Hi, Ho, Hi, Ho, it's off to Cincinnati we go!

I know I haven't updated in a while since little M2's surgery, but he is doing just fine. After his surgery and stay in the Complex Airway Unit at Cincinnati Children's Hospital, he came home to recover. And did so, wonderfully. Dr Cotton had said after the surgery that he wanted to see M2 back in no less than 6 weeks, and true to their scheduling M2 is headed back to Cincinnati tomorrow morning, 6 weeks to the day of his Airway Reconstruction Surgery.

Waiting in Pre-Op for a new airway.
M2 had a bit of a hard time at first, having a new airway means learning how to breathe, eat, drink and talk all over again. He did fine with the breathing, and not to bad with the eating, but the drinking and talking was a different story. When we were discharged M2 hadn't even tried to form a word, let alone try to speak one. We were told that was normal and to let him heal, he would start talking again when he felt safe doing it. And true to their word, M2 started talking, laughing and even crying again about 1 1/2-2 weeks ago.
He came home on 'thickened' liquids, meaning we put Simply Thick into anything he drank so that he won't aspirate on his liquids. When he first starting drinking again (about 3 days after surgery) every time he took a drink it came back out of his trach. So when we first came home we were putting 2 packets of thickener in every cup of milk. We've slowly stepped it down aver the last 6 weeks, and last week he was back to drinking regular fluids with no aspirating!!!

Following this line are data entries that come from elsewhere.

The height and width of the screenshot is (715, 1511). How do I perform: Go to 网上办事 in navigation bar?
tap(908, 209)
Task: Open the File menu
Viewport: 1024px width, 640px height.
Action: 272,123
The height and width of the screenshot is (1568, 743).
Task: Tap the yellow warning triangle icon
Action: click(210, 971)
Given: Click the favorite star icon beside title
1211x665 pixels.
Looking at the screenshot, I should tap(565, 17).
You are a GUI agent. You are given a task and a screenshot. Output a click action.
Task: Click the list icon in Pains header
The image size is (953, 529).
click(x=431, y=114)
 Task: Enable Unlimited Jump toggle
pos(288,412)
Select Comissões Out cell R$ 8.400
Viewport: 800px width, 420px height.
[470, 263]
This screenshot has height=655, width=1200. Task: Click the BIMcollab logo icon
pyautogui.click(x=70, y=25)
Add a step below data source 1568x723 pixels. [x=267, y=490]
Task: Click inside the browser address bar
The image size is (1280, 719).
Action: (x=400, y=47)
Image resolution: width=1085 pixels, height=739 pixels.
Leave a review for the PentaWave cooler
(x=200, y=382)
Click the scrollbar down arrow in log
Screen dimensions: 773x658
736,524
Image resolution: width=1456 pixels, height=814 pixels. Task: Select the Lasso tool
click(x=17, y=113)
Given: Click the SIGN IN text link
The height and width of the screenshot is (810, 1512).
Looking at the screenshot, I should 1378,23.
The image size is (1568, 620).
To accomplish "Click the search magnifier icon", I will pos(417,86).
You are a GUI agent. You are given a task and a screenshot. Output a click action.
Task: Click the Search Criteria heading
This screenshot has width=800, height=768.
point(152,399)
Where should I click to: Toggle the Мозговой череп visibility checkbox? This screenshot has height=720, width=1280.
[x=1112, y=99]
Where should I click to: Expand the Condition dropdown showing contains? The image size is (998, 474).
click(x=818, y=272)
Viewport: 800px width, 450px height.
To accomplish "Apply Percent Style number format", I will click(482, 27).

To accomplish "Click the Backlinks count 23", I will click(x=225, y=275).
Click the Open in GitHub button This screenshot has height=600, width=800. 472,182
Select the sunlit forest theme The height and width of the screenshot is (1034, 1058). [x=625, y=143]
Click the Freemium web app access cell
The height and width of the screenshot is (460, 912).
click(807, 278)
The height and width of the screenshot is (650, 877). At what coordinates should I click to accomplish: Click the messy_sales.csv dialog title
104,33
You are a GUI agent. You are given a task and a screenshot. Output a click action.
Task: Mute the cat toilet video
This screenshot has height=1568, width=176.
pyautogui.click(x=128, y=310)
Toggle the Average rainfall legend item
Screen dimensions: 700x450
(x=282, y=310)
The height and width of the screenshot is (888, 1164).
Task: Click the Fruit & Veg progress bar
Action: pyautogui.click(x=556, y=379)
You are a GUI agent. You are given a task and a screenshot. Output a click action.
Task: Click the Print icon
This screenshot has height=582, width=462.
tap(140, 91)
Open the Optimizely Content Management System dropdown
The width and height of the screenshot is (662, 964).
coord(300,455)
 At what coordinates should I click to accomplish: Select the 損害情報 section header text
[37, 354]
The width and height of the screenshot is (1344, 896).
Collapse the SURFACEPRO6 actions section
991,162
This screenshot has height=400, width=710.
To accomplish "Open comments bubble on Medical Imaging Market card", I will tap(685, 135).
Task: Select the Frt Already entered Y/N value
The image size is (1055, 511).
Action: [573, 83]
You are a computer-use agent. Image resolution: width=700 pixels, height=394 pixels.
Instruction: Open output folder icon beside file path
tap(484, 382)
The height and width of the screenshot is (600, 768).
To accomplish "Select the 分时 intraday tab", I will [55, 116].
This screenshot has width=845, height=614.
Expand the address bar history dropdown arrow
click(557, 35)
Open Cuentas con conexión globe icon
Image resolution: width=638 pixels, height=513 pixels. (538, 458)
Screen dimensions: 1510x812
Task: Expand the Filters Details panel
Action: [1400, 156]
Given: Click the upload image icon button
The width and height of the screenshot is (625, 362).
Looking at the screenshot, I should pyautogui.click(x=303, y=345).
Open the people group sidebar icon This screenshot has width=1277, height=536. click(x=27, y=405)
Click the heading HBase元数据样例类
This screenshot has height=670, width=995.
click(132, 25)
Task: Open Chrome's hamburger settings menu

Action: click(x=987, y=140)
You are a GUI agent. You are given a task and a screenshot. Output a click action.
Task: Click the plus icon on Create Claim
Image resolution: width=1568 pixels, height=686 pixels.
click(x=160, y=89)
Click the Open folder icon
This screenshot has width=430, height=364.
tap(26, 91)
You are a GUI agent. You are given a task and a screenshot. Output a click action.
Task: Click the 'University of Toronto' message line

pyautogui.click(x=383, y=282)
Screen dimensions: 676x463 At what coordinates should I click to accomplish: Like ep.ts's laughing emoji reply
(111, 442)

Playing in his bed in the Complex Airway Unit after his airway surgery.

So tomorrow we are going back to Cincinnati, Dr Cotton will take M2 back into the OR put a scope down his airway and look around. If everything looks like it's healing well M2 will go to a room and his trach will be capped! Which basically means he will have to learn to breathe, eat, drink and talk again!!

Hubby buckling M2 into his car seat to come home after the last surgery. Do you see that he is clapping his hands??

If he can do all of those things and keep his oxygen stats up he will come home with a capped trach! Which means we are one more step closer to getting rid of the trach!!

So hopefully we are home by the weekend with a happy little boy with a capped trach and he can continue doing what he does best. Playing and bringing smiles to the faces of the people who love him!!